Poco convincente / 15 Febbraio 2018 in La genesi di Wonder Woman

Il film ha il merito di portare l’attenzione sulla singolare carriera di William Moulton Marston, inventore – con il contributo in entrambi i casi della moglie Elizabeth Holloway – della macchina della verità e del personaggio di Wonder Woman, e sulla sua singolare vita amorosa, che lo vedeva impegnato in un ménage à trois con la moglie e un’allieva, Olive Byrne. Gli aspetti positivi si fermano però qui. La regia non riesce infatti a rendere mai del tutto convincente la vicenda: i personaggi si lasciano e si riprendono senza motivi veramente cogenti; scene come quella della sorority o dell’amore rivelato attraverso il poligrafo appaiono goffe e incredibili.

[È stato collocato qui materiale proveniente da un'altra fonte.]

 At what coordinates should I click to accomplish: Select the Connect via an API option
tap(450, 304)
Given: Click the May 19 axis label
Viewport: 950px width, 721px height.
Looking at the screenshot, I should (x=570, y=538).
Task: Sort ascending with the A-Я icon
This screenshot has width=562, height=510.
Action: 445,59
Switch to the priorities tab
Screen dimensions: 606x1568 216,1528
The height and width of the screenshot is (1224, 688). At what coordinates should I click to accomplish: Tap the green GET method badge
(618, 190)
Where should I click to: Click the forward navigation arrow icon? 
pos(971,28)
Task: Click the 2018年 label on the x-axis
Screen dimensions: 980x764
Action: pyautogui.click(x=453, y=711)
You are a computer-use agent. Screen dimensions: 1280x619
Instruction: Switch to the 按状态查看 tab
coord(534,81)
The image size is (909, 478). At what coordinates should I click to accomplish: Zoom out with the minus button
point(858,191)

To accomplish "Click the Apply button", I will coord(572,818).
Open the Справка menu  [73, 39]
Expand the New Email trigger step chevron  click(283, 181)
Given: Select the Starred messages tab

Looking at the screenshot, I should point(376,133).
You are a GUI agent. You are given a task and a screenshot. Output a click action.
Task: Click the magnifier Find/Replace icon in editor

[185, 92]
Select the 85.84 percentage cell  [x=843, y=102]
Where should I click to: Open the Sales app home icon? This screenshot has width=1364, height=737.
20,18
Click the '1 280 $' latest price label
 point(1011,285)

Contribuisce a quest’aura di artificiosità anche il fatto che, contrariamente a quello che succede nel film, nella realtà il triangolo amoroso mancasse quasi certamente di un lato (non c’è nessuna prova di un rapporto sentimentale tra Elizabeth e Olive), e che le due donne non somigliassero nemmeno lontanamente alle sfolgoranti attrici che le interpretano. Potrebbe in effetti sorgere il sospetto che il film abbia cercato di puntare sugli aspetti scabrosi della vicenda; ma in realtà si rivela tutto sommato abbastanza casto, almeno per gli standard contemporanei: si intravede a malapena un seno, mentre ai temi BDSM si allude continuamente senza però quasi mai rappresentarli direttamente.
Rebecca Hall sembra un po’ legnosa, probabilmente nel tentativo non del tutto riuscito di rappresentare una donna seria e determinata, mentre Luke Evans sorride un po’ troppo. Meglio Bella Heathcote, già vista e apprezzata nella serie tv The Man in the High Castle.